A Christmas Carol. In Prose. Being a Ghost Story of Christmas was published by Chapman & Hall, London, on 19 December 1843, in a first printing of 6,000 copies priced at 5s. It sold out by Christmas Eve. Dickens wrote it in six weeks — October to November 1843 — while simultaneously working on Martin Chuzzlewit, motivated by financial pressure and by his rage at the exploitation of children in mines and factories (he had recently read a government report on child labour).
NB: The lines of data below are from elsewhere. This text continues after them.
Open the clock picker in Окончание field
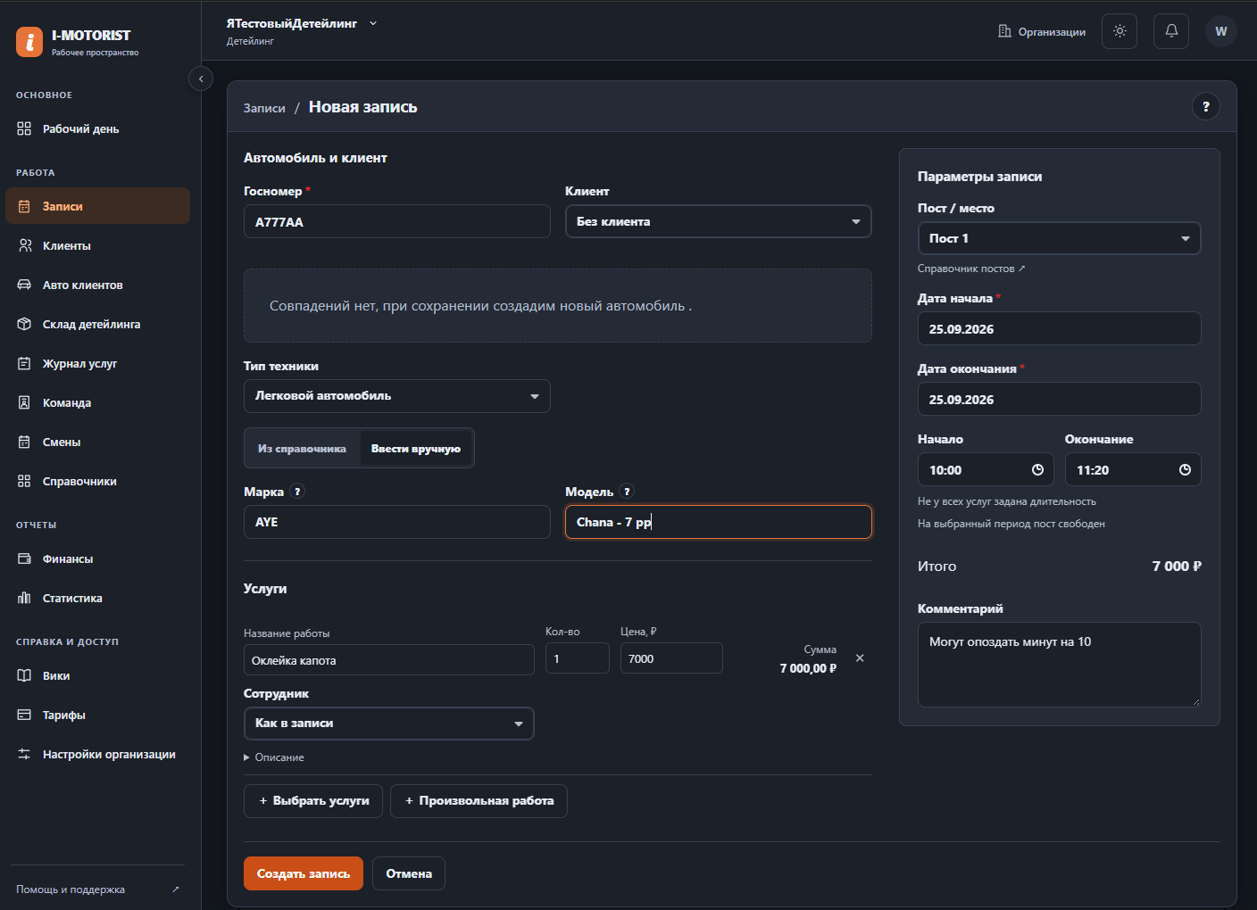 1185,470
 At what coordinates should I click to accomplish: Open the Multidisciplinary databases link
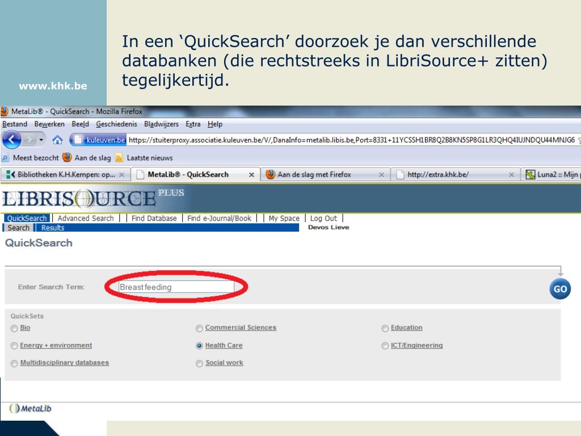click(x=64, y=363)
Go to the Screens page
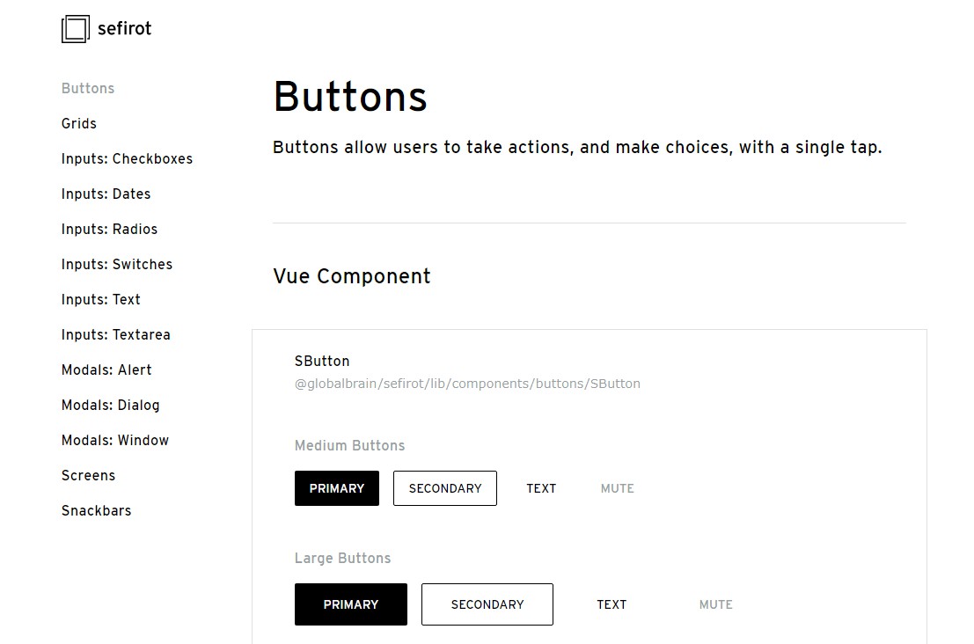Image resolution: width=974 pixels, height=644 pixels. [x=88, y=476]
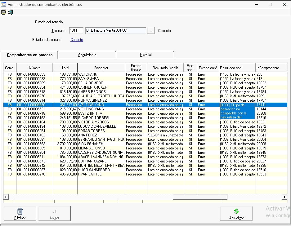
Task: Select the Comprobantes en proceso tab
Action: 29,55
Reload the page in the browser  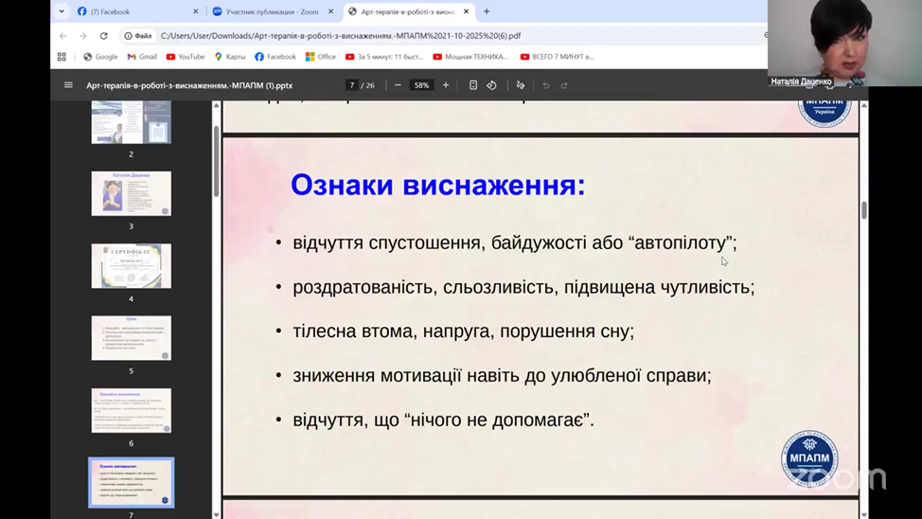pos(103,36)
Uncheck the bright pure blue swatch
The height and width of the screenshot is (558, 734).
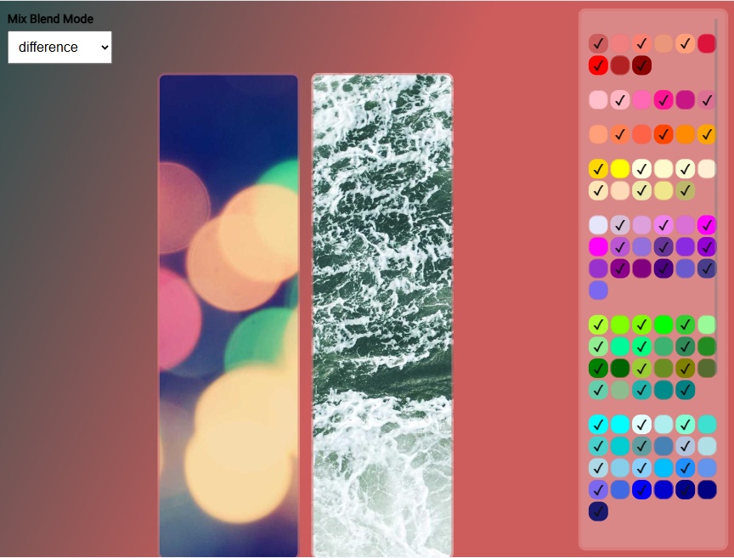tap(641, 489)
The result was the most famous short work of fiction in the English language.
The Story
Ebenezer Scrooge — “a squeezing, wrenching, grasping, scraping, clutching, covetous old sinner!” — is visited on Christmas Eve by the ghost of his dead partner Jacob Marley, dragging chains forged in life by selfishness, and by three spirits: the Ghost of Christmas Past (showing Scrooge his younger, happier self before greed consumed him), the Ghost of Christmas Present (showing the warmth of the Cratchit family — particularly Tiny Tim — and the suffering Scrooge’s miserliness causes), and the Ghost of Christmas Yet to Come (showing Scrooge’s own death, unmourned and unmissed). Scrooge awakes on Christmas morning transformed: “I am as light as a feather, I am as happy as an angel, I am as merry as a schoolboy.”
The story operates with fairy-tale simplicity, but its emotional power is genuine. Dickens believed in redemption — in the capacity of human beings to change — and Scrooge’s transformation is presented not as magic but as the inevitable result of seeing clearly: seeing what one has lost, what one is missing, and what one will become without change.
Cultural Impact
A Christmas Carol essentially invented modern Christmas. Before 1843, Christmas was a minor holiday in Britain — not a national institution. Dickens’s story (along with Prince Albert’s Christmas tree and the invention of Christmas cards in the same year) transformed it into the major cultural event it remains: a season of generosity, family gathering, goodwill, and concern for the poor. “Scrooge” entered the language as a synonym for miser; “Bah! Humbug!” became the universal expression of curmudgeonly refusal.
Collecting A Christmas Carol
First edition (1843, Chapman & Hall, London): 6,000 copies, priced at 5s.
Identification points:
- Title page dated 1843 (“MDCCCXLIII”)
- Four hand-coloured etchings by John Leech
- Four woodcut illustrations
- Bound in salmon/red cloth with gilt edges
- “Stave I” on the first text page (not “Chapter I”)
- The title page text is printed in red and blue
First edition, first issue:
- Fine copy in original cloth: $30,000–$80,000
- Very Good: $10,000–$30,000
- Reading copy: $3,000–$10,000
Issue points are critical for this title: first issue has “Stave I” (corrected from “Stave One” in later issues); the colour of the endpapers (green or yellow-green in first issue); and the publisher’s advertisements at the back.
Value trajectory (2016–2026): Approximately 1.5× for fine copies. The book’s universal cultural significance and the existence of dedicated Christmas Carol collectors sustain strong, predictable demand.
Frequently Asked Questions
Why “Stave” instead of “Chapter”? A stave is a staff or verse of music — Dickens called his chapters “staves” because the story is a “Carol.” The musical metaphor extends throughout: the book is structured in five movements (like a symphony) rather than chapters.
Did Dickens make money from this? Less than expected. He insisted on expensive production (gilt edges, hand-coloured plates) that kept the price high (5s) while eating into profits. He received approximately £230 from the first edition — far less than he needed.
Is this the most adapted work in English literature? Arguably yes. Hundreds of film, television, stage, and radio adaptations exist — from the 1951 Alastair Sim film to the Muppets to countless theatrical productions every December.